Maintaining the Goal to Approach Ignition Conditions

Given the limitations of relevant theory and available experimental results at the current stage of fusion research, reaching regimes close to ignition conditions is necessary in order to investigate the physics of meaningful fusion burning plasmas. Among various options considered at the present, the line of axisymmetric high magnetic field, and compact machines remains the most promising and realistic for this objective, with the adopted demonstrated ability to produce high pressure, well confined and pure plasmas. Ignitor, the first machine to be proposed and fully designed [1] for this goal, has adopted well proven high temperature superconducting magnets (MgB2) for its largest poloidal field coils [2]. When considering different superconducting materials [3] for the other higher field coils, the guiding concern is the difficulty to include an adequate protection system against the onset of quench events.
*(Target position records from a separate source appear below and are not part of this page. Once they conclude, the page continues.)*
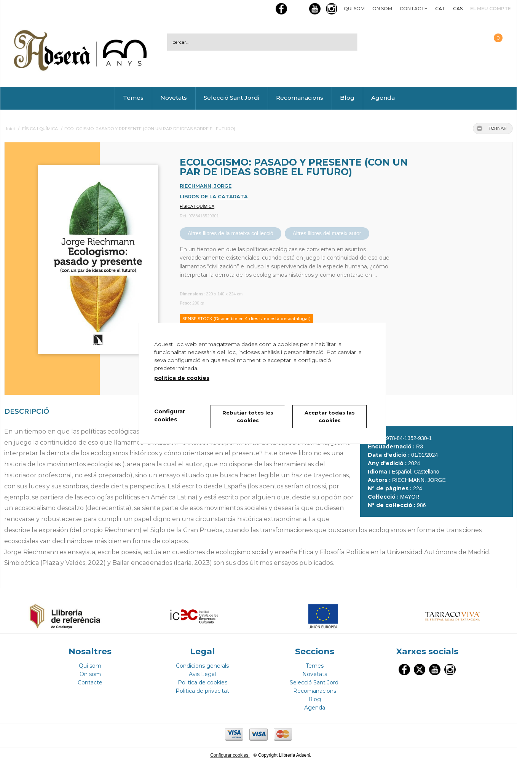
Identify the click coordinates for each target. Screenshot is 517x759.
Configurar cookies (229, 751)
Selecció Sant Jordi (231, 97)
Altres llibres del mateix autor (327, 233)
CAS (458, 8)
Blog (347, 97)
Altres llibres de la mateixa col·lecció (230, 233)
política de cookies (181, 378)
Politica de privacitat (202, 687)
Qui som (354, 8)
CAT (440, 8)
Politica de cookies (202, 679)
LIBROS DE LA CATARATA (214, 196)
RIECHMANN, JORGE (205, 186)
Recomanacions (299, 97)
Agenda (383, 97)
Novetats (173, 97)
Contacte (414, 8)
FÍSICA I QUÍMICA (197, 206)
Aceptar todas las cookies (330, 416)
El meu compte (490, 8)
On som (382, 8)
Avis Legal (202, 670)
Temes (133, 97)
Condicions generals (202, 662)
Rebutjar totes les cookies (247, 416)
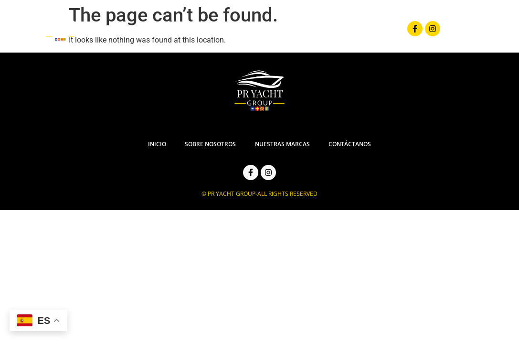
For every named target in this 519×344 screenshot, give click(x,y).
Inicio (184, 32)
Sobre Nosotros (245, 32)
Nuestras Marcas (328, 32)
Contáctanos (404, 32)
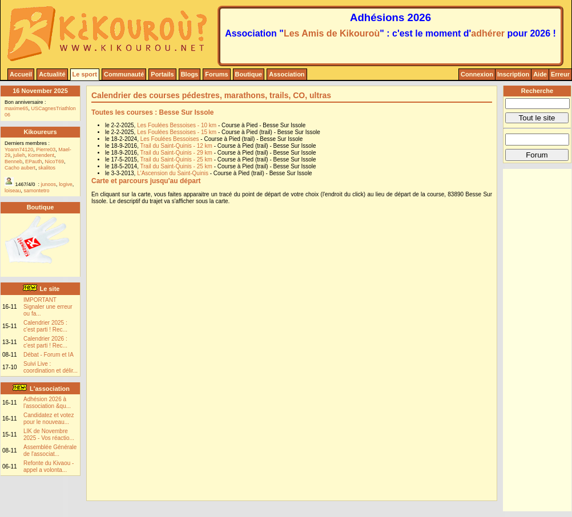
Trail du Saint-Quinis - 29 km (177, 153)
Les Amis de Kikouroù (332, 33)
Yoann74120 (19, 149)
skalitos (46, 168)
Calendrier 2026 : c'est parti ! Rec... (45, 342)
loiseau (13, 190)
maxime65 (17, 108)
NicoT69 (55, 161)
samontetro (37, 190)
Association (286, 74)
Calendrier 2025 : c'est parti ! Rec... (45, 326)
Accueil (21, 74)
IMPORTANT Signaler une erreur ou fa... (47, 307)
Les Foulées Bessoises (170, 139)
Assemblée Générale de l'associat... (49, 450)
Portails (162, 74)
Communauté (124, 74)
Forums (216, 74)
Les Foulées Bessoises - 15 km (177, 132)
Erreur (560, 74)
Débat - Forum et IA (48, 355)
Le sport (84, 74)
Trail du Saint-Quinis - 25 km (177, 159)
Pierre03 (45, 149)
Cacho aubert (20, 168)
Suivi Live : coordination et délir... (50, 367)
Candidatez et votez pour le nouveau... (48, 418)
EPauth (33, 161)
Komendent (41, 155)
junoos (49, 184)
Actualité (52, 74)
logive (65, 184)
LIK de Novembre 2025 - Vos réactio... (48, 434)
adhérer (488, 33)
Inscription (513, 74)
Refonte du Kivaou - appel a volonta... (48, 466)
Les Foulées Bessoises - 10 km (177, 125)
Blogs (190, 74)
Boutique (249, 74)
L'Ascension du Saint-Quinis (173, 173)
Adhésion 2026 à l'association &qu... (47, 402)
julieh (19, 155)
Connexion (477, 74)
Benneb (13, 161)
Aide (540, 74)
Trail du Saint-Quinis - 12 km (177, 146)
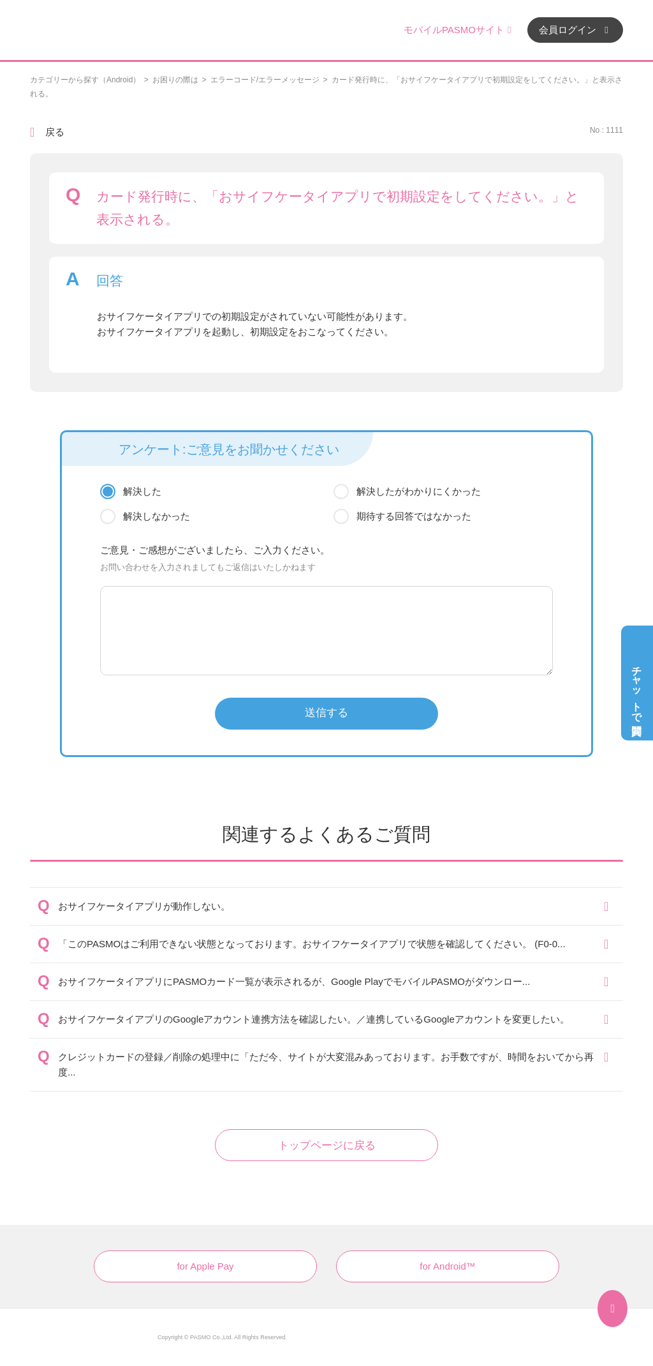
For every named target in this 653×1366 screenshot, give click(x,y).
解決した (142, 491)
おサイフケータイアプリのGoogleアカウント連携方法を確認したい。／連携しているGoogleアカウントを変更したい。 (313, 1019)
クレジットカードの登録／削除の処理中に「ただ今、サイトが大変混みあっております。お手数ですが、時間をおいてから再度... (326, 1064)
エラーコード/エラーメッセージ (264, 79)
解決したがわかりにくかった (418, 491)
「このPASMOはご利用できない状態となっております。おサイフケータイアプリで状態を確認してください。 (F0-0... (312, 943)
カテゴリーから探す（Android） (85, 79)
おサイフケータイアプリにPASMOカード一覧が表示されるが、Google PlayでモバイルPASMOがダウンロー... (294, 981)
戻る (54, 131)
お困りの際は (175, 79)
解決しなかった (156, 516)
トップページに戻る (327, 1145)
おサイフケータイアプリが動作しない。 (144, 906)
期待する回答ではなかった (413, 516)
In particular, given the combination of high magnet currents and compact dimensions (e.g. major radius $R₀\sime1.32m$) estimated to be needed in order to approach ignition, the chosen option remains that of the Copper solution [2] for both the toroidal magnet and the central solenoid. Another key component of the machine that is in need to be upgraded is the ICRH system as it can lead to optimize [2] the heating approach to ignition and to access non-thermal fusion burning processes [4].

[1] B. Coppi, Comments Plasma Phys. Cont. Fusion, 3, 47 (1977).

[2] B. Coppi, A. Airoldi, R. Albanese, et al., Nucl. Fusion 53 104013 (2013).

[3] P. Bruzzone et al., Nucl. Fusion 58, 103001 (2018).

[4] B. Coppi and B. Basu, Nucl. Fusion 64, 126037 (2024).